Jella tertawa kecil. "Terus-terus?"

"Ibu, kan, tau, ya. Bapak, tuh, kayak punya hobi ngelatih sampe kayak di SPN."

"SPN apa, tuh?" Jella bertanya penasaran.

Anggota yang lebih muda menjawab. "Tempat sekolahnya polisi, Bu."

"Latihannya militer banget pokoknya, tapi pas ada anggota yang sakit, Bapak bisa sibuk sendiri sampe mau anterin ke rumah sakit segala. Pak Jun, tahu banget, tuh tingkahnya."

"Emang dari dulu, gitu, ya?" Jella jadi antusias.

Keduanya terdiam, kemudian memelankan suara. "Dulu, banyak yang bilang Bapak masuk pake orang dalem."

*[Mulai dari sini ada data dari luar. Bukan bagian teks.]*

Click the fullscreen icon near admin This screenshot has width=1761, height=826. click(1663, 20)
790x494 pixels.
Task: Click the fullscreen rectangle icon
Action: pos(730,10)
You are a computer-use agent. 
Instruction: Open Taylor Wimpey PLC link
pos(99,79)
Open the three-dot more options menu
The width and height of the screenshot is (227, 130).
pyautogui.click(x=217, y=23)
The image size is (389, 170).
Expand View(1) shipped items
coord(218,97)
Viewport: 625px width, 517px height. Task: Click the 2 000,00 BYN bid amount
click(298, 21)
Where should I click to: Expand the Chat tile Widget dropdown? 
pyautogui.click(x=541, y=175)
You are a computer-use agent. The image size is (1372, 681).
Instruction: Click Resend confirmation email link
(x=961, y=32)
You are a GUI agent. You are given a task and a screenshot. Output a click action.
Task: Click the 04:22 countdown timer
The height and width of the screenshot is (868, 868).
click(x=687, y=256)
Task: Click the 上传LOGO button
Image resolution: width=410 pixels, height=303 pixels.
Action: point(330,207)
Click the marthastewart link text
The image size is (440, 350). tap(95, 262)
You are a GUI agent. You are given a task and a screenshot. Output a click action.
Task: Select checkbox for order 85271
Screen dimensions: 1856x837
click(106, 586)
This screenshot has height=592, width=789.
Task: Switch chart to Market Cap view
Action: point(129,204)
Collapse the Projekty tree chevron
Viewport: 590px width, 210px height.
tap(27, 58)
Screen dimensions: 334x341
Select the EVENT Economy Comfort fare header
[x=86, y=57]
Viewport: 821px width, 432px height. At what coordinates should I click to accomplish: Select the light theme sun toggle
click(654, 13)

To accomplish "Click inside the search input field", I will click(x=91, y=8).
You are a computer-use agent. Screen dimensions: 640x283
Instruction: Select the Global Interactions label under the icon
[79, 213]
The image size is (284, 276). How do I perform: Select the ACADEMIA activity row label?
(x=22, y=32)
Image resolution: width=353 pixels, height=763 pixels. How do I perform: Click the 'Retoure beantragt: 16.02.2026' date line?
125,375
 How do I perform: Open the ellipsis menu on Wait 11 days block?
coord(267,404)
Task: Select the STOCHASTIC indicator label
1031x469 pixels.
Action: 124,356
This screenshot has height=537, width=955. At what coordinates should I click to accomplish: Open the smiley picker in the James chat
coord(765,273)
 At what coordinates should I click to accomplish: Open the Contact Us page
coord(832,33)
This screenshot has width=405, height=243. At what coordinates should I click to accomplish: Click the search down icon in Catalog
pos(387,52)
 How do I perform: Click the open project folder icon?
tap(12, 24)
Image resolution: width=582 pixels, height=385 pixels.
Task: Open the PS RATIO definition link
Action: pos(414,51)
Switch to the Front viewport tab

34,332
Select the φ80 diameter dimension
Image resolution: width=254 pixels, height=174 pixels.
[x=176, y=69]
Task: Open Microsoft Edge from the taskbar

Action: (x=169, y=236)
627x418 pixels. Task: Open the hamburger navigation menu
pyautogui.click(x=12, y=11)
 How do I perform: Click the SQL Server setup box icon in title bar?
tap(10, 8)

"Iya, santer banget itu beritanya. Padahal, mah, pas masuk juga bareng kita-kita kerjanya. Nggak langsung jadi kasubbag. Emang orang-orang, tuh suka banget gosip yang enggak-enggak."

"Begitu selesaiin dua proyek kecil, buh, itu aura Bapak langsung tumpah-tumpah. Orang-orang di lapangan langsung kasih jempol semua. Ibu lihat sendiri, kalo di lapangan bentukannya gimana. Bisa tegas, tapi tetep perhatiin semua anggotanya. Data sama dokumentasi juga rapi semua."

Jella sempat tidak percaya, tetapi ia tetap mendengarkan.

"Pas kasubbag kami pindah kantor, Bu Alia sempet panggil saya, Bu. Minta rekomendasi gitu." Anggota yang lebih tua, menjelaskan dengan antusias. "Nggak perlu pake babibu, saya langsung ajuin Pak Tim aja. Anak-anak juga setuju semua. Lagian, waktu itu Bapak juga lagi lanjut sekolah lagi. Jadi, cocok udah."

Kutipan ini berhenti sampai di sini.